Prospective.fr – novembre 2018 – Edito
Les plaisirs démodés

Au temps de la musique pop, Charles Aznavour chantait Les plaisirs démodés et invitait son amoureuse à danser joue contre joue dans une boîte à la mode sur des airs syncopés. En voici d’autres…

Mademoiselle de Joncquières est un film de 2018 dont l’action se déroule dans le XVIIIe siècle des Liaisons dangereuses. Décors, costumes, langage de l’époque, mœurs de riches oisifs, tout y est… Il s’agit de l’adaptation très réussie pour l’écran d’un épisode de Jacques le Fataliste de Denis Diderot.

Madame de la Pommeraye, jeune veuve vivant dans ses terres, héberge un ami, le libertin Marquis des Arcis. Elle se laisse séduire et ils vivent quelques années d’amour heureux. Puis, elle se rend compte qu’il ne l’aime plus. Elle ourdit alors une terrible vengeance. Elle prend sous son apparente protection une aristocrate ruinée et sa fille, Madame et Mademoiselle de Joncquières, tombées dans la prostitution. Elle les déguise en dévotes et pousse des Arcis à devenir amoureux de la demoiselle. Au lendemain des noces, elle lui révèle la vérité… Mais là ne finit pas l’histoire…

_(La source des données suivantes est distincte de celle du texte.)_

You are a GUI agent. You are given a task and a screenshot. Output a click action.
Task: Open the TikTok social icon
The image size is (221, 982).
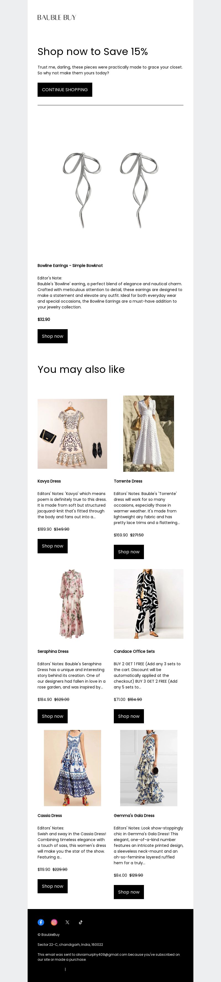point(81,922)
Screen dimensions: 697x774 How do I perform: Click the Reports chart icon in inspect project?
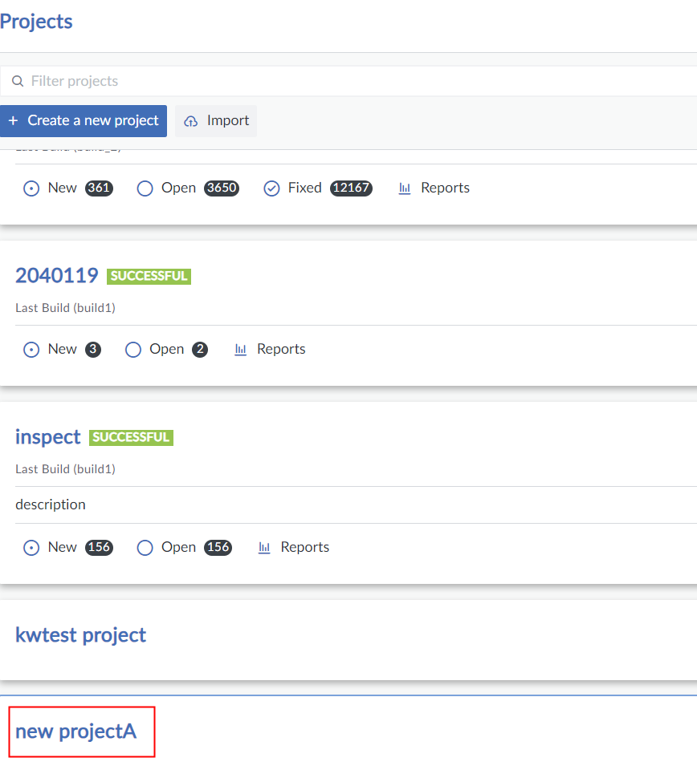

Récemment, une jeune Afghane reçoit sur Facebook le message d’une inconnue lui proposant de devenir son amie. Le profil de sa correspondante lui donne à penser qu’il s’agit peut-être d’une lointaine cousine. Puis elle découvre que non seulement sa nouvelle amie n’est pas de sa famille, mais encore qu’elle est un jeune homme !

C’est par ce subterfuge que les jeunes Afghans détournent les interdits culturels et religieux pesant sur les relations entre filles et garçons. 90% des Afghans, y compris les plus pauvres, possèdent un smartphone et peuvent avoir un compte Facebook. Ils se rencontrent ainsi en ligne, apprennent à dialoguer, à mieux se connaître. Souvent, un garçon commence par essayer d’entrer en contact sous son vrai profil avec la jeune fille qui lui plaît. Si la tentative échoue, il recommence en se faisant passer pour une fille. Puis il attend que s’installe la confiance et l’amitié pour révéler sa véritable identité et avouer son amour.

Inversement, une fille peut s’inventer un faux profil masculin pour se trouver un petit ami. Quand un correspondant lui plaît, elle peut lui faire dire s’il est libre. Puis, au lieu d’avouer qui elle est, elle lui confie qu’elle a une amie qui craque pour lui, le redirige vers son véritable profil et attend que les choses se développent.

Le travestissement, l’inversion des rôles ou des genres sont des ressorts fréquents de la comédie : sous la jeune fille peut se dissimuler le jeune homme, sous le valet le maître, sous la vertu le vice, sous l’amitié la haine, sous la confiance la trahison, sous la sérénité les passions … et réciproquement ! Au théâtre comme dans la vie, les apparences sont souvent trompeuses. Et qu’importent le lieu, la culture, les techniques de communication, les sentiments et les comportements humains sont intemporels.